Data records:
[Start of section]

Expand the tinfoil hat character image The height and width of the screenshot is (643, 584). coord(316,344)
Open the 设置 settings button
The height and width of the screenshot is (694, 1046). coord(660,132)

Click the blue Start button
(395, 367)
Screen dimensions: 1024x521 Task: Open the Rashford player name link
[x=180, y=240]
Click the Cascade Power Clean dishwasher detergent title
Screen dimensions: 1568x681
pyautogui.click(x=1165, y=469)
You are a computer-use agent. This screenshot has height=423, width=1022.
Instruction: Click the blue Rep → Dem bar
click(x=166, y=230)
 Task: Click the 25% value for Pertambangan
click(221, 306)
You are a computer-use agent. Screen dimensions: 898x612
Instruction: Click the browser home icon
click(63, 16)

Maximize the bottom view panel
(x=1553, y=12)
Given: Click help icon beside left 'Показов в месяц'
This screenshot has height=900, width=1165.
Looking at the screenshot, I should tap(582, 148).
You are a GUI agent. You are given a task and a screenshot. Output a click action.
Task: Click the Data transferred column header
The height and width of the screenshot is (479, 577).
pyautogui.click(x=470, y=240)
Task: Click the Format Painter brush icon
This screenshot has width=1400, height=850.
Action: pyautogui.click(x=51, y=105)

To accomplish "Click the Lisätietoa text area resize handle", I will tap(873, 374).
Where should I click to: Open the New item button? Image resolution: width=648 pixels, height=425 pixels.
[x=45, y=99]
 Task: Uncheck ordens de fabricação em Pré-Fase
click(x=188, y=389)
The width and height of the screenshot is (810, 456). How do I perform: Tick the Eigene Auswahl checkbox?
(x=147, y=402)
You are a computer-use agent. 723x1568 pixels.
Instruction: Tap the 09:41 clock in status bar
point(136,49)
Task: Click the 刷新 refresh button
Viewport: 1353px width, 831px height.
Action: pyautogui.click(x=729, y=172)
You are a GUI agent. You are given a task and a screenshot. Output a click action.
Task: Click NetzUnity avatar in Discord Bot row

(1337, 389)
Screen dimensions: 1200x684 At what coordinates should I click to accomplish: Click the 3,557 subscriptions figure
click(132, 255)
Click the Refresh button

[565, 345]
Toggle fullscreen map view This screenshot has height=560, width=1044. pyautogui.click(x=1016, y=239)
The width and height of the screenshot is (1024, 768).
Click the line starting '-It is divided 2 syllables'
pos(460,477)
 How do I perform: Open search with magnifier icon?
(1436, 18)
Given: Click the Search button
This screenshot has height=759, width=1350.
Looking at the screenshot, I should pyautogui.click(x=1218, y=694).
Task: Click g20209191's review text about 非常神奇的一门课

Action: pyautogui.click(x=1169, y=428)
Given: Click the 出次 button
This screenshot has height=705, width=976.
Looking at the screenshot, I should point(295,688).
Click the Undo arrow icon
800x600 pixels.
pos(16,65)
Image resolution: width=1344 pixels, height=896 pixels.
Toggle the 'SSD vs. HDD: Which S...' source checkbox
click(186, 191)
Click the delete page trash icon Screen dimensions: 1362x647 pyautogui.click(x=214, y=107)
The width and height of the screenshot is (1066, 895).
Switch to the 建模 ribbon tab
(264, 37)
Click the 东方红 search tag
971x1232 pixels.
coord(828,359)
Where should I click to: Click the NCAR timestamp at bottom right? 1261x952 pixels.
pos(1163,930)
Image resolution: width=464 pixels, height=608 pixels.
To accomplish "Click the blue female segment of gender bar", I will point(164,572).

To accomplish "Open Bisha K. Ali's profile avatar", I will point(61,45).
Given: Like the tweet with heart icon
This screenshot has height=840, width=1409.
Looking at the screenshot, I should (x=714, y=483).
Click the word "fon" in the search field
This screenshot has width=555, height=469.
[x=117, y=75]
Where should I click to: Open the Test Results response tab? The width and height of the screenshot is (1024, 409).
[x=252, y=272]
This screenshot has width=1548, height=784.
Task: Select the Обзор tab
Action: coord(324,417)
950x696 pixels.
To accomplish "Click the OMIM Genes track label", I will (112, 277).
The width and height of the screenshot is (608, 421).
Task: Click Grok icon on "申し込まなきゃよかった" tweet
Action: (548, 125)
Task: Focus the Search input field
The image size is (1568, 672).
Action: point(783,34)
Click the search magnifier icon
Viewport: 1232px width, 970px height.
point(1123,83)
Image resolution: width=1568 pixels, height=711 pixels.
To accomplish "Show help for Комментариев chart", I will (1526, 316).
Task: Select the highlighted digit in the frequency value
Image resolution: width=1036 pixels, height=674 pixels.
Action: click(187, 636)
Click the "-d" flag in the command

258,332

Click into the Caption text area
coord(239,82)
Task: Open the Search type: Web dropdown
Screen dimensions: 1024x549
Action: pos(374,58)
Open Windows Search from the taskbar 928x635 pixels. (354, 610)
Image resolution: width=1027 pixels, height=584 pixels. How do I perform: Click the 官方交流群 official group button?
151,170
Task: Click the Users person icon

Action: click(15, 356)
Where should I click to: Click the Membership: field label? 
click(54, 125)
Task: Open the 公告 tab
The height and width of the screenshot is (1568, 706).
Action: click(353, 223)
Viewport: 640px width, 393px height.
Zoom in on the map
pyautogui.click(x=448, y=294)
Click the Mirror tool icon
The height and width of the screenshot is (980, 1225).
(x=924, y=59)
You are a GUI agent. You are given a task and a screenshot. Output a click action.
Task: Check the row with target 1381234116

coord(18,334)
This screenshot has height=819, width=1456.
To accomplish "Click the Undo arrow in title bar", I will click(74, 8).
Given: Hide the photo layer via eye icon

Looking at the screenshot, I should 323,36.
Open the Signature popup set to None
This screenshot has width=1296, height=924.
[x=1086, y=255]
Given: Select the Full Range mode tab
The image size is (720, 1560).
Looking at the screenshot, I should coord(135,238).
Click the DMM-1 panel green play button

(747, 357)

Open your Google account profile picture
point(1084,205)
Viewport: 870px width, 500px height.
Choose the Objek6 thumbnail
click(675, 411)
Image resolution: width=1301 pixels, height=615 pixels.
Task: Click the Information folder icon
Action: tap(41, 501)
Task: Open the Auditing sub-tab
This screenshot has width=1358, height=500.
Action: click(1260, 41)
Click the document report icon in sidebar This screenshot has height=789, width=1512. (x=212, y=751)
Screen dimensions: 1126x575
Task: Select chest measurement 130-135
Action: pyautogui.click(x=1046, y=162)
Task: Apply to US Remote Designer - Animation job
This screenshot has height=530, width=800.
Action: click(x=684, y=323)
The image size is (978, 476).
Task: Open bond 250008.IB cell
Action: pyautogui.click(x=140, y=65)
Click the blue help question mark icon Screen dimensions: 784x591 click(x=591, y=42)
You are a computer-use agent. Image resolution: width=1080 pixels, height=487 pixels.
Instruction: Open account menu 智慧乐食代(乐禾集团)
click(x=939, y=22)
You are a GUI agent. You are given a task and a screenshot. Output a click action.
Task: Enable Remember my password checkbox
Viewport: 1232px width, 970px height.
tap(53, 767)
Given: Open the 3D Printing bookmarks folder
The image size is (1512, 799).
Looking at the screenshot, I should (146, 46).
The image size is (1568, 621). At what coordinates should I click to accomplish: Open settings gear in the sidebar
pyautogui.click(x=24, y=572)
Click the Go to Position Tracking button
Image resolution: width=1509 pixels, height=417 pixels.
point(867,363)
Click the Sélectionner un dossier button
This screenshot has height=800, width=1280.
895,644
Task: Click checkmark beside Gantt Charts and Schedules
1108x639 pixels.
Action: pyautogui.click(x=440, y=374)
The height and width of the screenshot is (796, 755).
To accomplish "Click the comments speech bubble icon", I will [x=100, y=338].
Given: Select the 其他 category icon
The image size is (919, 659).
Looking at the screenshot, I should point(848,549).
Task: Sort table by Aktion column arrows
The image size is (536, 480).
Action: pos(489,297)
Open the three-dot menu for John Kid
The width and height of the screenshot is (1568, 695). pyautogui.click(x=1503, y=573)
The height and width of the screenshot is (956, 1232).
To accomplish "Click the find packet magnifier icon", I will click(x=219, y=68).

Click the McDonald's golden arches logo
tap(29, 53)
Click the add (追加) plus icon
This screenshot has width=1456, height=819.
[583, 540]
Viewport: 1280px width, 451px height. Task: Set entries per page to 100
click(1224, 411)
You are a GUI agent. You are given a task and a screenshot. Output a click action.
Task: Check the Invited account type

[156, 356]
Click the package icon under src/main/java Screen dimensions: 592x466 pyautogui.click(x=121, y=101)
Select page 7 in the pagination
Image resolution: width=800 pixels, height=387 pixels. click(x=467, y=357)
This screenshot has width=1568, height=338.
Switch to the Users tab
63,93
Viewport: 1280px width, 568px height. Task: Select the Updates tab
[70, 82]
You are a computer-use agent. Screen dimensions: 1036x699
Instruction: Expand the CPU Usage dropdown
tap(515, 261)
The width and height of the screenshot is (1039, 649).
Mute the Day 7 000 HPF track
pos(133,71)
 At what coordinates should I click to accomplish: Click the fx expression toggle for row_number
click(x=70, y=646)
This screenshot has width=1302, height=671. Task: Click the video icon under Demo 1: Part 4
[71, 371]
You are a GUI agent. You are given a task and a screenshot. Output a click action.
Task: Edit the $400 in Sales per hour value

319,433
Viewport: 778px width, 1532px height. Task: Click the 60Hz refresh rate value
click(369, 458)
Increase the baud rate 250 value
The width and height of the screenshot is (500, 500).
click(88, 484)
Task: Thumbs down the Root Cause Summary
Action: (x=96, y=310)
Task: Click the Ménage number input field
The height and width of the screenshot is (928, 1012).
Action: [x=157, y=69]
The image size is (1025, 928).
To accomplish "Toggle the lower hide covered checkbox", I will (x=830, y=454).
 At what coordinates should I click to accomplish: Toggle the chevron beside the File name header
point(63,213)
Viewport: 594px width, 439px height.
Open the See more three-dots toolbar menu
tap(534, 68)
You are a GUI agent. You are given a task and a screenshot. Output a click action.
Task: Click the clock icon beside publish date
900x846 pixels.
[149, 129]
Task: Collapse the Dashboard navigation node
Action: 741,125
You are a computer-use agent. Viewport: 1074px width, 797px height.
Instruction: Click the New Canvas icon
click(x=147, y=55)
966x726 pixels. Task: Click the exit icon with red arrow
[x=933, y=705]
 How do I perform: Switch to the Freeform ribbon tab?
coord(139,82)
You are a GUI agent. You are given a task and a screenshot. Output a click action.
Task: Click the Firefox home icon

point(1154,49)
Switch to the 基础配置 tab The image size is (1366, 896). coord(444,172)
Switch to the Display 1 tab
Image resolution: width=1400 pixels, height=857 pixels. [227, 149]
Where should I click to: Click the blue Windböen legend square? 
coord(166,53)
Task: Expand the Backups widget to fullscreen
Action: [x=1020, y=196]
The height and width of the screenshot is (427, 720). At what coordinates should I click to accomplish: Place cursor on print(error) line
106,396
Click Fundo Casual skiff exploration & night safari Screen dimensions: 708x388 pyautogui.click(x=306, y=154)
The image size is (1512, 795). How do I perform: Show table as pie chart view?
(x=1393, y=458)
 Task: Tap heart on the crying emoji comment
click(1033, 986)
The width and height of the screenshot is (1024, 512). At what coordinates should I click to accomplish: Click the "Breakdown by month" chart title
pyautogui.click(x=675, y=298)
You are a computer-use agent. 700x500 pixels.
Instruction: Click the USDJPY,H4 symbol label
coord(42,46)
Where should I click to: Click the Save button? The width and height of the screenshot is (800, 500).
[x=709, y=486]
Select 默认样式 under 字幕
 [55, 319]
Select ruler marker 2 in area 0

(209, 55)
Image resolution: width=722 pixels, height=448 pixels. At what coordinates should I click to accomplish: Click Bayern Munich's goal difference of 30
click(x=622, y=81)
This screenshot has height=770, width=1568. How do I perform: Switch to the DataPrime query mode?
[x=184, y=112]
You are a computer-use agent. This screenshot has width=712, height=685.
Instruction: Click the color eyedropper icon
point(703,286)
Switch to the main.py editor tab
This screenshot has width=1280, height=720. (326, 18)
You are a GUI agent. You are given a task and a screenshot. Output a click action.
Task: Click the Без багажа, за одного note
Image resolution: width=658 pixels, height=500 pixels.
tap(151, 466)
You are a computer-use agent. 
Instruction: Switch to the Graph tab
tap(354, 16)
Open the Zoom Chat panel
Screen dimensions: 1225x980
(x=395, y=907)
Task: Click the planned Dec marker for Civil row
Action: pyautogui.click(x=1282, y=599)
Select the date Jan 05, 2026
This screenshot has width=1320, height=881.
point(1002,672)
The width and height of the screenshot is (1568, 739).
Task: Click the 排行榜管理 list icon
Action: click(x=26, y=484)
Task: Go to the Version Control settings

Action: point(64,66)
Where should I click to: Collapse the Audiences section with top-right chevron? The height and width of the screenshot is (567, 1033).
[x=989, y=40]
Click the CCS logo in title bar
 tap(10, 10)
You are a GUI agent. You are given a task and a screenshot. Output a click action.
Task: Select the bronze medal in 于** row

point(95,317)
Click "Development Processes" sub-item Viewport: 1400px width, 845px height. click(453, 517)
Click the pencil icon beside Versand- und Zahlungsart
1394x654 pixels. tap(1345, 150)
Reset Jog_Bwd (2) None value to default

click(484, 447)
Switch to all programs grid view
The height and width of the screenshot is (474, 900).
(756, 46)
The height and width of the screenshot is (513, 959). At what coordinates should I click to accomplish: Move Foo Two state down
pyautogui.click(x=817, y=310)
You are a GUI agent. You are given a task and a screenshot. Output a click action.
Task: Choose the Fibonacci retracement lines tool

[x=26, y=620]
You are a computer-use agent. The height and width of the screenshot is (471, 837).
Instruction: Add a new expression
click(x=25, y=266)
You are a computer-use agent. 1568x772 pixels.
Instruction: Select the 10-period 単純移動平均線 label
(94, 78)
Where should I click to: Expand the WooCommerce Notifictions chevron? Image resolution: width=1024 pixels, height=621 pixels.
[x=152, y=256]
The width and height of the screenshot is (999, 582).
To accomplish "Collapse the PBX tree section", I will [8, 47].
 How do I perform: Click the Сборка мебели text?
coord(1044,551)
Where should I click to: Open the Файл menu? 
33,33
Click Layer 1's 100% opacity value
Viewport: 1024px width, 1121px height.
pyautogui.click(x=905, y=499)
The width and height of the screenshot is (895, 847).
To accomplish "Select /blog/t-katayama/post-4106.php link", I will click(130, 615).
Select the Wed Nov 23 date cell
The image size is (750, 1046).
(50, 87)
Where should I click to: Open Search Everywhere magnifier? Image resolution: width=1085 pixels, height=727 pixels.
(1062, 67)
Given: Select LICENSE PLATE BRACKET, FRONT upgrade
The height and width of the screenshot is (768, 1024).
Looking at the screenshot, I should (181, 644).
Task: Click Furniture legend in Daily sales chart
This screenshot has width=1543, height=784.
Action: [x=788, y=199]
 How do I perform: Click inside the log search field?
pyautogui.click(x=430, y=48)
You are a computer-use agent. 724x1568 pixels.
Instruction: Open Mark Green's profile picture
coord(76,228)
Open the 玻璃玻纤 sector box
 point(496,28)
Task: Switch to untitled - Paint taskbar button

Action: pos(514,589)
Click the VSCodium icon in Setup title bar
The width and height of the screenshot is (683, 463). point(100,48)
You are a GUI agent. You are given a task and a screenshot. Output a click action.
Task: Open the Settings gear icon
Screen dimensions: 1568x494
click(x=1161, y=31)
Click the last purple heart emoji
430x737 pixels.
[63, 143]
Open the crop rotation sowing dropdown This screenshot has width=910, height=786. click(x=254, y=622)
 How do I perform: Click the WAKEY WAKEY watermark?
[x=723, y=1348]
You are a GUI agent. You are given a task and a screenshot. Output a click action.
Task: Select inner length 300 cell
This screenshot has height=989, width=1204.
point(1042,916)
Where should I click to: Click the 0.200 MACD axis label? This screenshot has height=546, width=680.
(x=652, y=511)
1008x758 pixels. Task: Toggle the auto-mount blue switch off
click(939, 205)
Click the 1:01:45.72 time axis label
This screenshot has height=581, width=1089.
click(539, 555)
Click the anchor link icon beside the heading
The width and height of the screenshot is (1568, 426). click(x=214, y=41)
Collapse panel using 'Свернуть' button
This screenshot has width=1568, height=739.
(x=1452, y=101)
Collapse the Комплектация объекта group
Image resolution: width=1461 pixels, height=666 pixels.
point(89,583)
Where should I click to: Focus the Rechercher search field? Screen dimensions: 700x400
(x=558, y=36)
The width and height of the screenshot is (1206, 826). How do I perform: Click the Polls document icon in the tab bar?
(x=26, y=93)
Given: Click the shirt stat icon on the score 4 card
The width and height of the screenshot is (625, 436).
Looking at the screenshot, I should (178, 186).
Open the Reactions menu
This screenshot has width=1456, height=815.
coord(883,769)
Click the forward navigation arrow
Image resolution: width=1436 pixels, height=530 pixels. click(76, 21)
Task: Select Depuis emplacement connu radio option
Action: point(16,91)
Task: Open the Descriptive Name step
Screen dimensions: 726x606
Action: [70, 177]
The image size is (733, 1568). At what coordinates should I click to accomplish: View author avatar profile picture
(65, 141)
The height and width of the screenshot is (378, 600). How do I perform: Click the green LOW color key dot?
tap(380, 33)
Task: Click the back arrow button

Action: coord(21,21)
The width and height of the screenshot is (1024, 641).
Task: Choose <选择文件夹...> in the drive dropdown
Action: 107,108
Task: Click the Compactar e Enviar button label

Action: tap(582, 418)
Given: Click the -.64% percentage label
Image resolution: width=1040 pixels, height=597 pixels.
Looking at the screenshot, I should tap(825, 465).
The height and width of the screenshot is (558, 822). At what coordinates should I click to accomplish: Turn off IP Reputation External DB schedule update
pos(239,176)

[End of section]

> [Task brief] Copy every line above in which the string "column" shows up.

> [Result of the exercise]
Task: Click the Data transferred column header
Task: Sort table by Aktion column arrows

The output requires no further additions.